**What you have to do**
Convert the rows from the line containing "visualize [519, 404]" through the line containing "submitting [445, 371]" into a JSON list of strings, one string per line, with blank lines left out.

**Task data**
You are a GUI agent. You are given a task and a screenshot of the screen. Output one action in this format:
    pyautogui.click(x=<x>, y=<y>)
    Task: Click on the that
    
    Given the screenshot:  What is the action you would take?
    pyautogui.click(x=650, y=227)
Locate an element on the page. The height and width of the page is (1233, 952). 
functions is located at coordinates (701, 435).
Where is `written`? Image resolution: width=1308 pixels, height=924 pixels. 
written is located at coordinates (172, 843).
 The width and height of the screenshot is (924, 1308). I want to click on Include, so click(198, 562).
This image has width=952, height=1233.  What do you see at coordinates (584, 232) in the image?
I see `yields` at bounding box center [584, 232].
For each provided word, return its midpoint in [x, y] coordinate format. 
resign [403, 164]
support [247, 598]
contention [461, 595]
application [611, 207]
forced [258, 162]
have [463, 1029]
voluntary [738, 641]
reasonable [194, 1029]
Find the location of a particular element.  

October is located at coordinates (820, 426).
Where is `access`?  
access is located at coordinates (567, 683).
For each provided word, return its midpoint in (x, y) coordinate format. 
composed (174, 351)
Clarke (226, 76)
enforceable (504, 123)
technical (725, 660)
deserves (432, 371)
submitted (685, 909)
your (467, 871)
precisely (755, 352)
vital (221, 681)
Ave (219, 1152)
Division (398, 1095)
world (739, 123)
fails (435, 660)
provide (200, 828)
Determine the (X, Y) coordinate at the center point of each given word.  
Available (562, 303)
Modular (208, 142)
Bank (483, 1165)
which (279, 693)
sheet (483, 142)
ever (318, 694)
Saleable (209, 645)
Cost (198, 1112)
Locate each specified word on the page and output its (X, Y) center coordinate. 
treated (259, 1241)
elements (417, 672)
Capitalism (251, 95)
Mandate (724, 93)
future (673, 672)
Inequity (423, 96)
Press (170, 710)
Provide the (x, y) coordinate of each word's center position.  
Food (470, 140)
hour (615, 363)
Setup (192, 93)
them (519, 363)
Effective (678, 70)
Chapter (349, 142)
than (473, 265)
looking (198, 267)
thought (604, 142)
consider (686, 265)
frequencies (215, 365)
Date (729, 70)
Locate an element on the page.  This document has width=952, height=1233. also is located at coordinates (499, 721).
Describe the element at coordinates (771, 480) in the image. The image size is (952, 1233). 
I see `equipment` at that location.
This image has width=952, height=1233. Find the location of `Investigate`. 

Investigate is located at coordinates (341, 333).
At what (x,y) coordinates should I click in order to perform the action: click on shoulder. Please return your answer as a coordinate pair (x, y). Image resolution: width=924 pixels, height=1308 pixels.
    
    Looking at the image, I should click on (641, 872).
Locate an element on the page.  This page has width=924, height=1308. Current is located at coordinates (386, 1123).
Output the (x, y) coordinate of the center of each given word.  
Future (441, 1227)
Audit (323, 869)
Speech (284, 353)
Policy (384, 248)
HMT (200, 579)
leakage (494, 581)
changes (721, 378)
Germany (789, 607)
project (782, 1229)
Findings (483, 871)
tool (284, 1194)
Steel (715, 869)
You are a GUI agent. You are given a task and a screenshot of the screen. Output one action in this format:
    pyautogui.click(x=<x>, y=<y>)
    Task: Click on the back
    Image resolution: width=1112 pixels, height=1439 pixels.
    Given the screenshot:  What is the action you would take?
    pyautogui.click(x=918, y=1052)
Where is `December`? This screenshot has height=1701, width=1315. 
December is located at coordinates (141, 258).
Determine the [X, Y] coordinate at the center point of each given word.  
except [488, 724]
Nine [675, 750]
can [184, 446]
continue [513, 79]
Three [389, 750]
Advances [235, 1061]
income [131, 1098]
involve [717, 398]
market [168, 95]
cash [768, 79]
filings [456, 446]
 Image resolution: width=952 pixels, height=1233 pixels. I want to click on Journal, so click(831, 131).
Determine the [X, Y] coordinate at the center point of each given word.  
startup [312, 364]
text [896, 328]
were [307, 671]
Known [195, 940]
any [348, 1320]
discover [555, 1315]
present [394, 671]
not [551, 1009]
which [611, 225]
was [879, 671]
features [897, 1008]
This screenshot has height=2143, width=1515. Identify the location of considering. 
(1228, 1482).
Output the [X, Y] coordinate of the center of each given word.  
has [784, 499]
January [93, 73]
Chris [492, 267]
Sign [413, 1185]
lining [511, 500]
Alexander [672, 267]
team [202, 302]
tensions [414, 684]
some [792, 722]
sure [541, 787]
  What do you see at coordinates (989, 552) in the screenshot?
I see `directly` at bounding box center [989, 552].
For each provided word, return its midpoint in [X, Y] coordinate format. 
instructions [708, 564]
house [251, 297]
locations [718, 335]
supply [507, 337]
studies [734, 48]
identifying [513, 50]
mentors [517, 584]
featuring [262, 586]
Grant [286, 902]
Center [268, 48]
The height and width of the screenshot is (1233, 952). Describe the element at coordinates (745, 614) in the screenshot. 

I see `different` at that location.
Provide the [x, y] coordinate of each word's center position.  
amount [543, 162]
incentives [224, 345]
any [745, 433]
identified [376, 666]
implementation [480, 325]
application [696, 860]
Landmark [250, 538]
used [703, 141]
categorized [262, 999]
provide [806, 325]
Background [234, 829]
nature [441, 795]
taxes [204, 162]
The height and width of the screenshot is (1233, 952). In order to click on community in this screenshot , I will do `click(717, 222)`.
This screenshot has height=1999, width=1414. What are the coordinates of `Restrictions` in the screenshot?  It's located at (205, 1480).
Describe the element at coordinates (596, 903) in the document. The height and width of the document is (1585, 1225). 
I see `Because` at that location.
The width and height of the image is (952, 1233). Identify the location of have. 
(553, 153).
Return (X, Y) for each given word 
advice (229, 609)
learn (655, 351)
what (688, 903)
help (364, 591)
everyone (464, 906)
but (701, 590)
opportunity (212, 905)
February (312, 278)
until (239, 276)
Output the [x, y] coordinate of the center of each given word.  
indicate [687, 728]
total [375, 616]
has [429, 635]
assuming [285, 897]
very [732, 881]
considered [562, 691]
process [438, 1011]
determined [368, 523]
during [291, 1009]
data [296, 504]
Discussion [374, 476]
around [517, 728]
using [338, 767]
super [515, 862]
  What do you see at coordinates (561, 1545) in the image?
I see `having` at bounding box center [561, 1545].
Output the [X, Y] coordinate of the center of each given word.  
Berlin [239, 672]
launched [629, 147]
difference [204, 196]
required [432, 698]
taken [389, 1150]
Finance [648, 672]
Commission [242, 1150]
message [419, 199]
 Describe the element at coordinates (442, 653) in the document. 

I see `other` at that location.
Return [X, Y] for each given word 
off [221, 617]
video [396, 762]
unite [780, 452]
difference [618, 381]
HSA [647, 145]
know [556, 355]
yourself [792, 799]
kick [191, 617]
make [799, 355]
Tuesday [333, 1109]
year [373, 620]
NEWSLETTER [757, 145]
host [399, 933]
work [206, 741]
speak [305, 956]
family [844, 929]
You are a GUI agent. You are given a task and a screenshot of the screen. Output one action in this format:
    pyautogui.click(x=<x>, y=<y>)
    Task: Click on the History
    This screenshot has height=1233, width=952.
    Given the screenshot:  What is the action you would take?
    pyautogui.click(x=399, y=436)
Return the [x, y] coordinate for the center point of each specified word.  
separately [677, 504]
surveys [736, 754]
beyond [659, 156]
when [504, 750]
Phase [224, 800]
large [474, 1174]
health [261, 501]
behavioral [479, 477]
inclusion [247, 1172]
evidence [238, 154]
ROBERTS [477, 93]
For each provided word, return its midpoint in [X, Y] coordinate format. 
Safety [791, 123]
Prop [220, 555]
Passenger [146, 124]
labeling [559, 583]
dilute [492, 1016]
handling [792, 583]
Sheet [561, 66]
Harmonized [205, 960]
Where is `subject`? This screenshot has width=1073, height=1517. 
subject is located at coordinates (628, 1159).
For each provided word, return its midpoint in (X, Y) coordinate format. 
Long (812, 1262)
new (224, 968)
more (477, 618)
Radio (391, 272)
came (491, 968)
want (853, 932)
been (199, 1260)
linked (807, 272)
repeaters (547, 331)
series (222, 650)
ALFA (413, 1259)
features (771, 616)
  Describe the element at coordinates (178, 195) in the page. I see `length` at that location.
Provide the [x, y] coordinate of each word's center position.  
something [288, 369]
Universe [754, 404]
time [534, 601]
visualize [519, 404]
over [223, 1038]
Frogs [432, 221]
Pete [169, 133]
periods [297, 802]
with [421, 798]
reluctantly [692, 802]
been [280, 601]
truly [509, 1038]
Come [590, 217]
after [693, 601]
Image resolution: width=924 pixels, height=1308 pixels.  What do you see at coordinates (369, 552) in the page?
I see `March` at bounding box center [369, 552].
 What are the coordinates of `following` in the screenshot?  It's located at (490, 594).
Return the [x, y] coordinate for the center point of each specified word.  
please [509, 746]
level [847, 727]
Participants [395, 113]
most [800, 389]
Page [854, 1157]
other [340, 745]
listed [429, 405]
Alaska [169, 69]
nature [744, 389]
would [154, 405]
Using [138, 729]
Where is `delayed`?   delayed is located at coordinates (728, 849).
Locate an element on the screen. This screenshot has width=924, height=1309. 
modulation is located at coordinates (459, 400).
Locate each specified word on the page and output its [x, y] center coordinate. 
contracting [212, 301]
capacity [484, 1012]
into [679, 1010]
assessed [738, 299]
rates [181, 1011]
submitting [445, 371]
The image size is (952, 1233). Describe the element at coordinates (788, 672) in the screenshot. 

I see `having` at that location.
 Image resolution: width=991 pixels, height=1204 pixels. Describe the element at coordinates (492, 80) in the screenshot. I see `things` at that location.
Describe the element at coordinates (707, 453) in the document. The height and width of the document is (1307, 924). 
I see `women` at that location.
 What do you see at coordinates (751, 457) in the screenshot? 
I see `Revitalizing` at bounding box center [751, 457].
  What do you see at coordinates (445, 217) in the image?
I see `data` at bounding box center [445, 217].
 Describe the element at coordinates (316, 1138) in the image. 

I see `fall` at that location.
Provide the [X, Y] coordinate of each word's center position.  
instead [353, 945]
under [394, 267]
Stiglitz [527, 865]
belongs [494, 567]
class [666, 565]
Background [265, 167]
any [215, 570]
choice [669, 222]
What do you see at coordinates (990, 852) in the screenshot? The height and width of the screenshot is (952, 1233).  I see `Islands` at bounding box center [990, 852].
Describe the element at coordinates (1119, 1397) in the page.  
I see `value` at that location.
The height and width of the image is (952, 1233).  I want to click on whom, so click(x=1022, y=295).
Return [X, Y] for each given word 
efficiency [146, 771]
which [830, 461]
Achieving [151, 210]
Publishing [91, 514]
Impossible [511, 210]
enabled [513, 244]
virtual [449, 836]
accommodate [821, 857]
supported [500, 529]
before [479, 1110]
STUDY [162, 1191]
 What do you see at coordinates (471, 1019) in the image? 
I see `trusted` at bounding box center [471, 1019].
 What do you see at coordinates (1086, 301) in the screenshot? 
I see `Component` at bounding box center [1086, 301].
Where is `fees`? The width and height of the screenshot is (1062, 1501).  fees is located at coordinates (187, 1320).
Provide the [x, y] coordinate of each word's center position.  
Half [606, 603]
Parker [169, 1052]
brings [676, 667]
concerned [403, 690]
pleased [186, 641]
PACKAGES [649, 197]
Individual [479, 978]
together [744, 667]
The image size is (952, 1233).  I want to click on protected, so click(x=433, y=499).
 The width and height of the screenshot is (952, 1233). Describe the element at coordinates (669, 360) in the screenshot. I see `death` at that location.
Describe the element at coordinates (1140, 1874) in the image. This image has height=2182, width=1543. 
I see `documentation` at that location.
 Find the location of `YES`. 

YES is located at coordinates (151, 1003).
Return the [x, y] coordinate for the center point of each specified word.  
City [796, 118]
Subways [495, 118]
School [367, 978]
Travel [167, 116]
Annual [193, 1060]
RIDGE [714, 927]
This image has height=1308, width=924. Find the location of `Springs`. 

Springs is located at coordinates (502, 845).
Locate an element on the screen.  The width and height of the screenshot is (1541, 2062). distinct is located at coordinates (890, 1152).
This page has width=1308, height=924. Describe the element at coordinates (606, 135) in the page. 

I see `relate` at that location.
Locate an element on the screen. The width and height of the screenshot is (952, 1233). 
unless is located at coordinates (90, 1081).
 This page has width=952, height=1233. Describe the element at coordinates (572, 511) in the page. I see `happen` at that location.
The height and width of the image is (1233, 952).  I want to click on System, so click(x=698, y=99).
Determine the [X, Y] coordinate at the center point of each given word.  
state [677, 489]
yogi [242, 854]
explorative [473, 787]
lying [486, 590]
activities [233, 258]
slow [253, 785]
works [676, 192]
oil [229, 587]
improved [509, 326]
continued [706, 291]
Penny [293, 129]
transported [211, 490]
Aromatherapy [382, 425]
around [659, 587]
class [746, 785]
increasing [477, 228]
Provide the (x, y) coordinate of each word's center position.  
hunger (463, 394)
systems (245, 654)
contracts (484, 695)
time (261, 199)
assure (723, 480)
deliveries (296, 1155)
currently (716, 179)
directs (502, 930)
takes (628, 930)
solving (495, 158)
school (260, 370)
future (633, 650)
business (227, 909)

**Response to this exercise**
[
  "visualize [519, 404]",
  "over [223, 1038]",
  "Frogs [432, 221]",
  "Pete [169, 133]",
  "periods [297, 802]",
  "with [421, 798]",
  "reluctantly [692, 802]",
  "been [280, 601]",
  "truly [509, 1038]",
  "Come [590, 217]",
  "after [693, 601]",
  "Image resolution: width=924 pixels, height=1308 pixels.  What do you see at coordinates (369, 552) in the page?",
  "I see `March` at bounding box center [369, 552].",
  " What are the coordinates of `following` in the screenshot?  It's located at (490, 594).",
  "Return the [x, y] coordinate for the center point of each specified word.  ",
  "please [509, 746]",
  "level [847, 727]",
  "Participants [395, 113]",
  "most [800, 389]",
  "Page [854, 1157]",
  "other [340, 745]",
  "listed [429, 405]",
  "Alaska [169, 69]",
  "nature [744, 389]",
  "would [154, 405]",
  "Using [138, 729]",
  "Where is `delayed`?   delayed is located at coordinates (728, 849).",
  "Locate an element on the screen. This screenshot has width=924, height=1309. ",
  "modulation is located at coordinates (459, 400).",
  "Locate each specified word on the page and output its [x, y] center coordinate. ",
  "contracting [212, 301]",
  "capacity [484, 1012]",
  "into [679, 1010]",
  "assessed [738, 299]",
  "rates [181, 1011]",
  "submitting [445, 371]"
]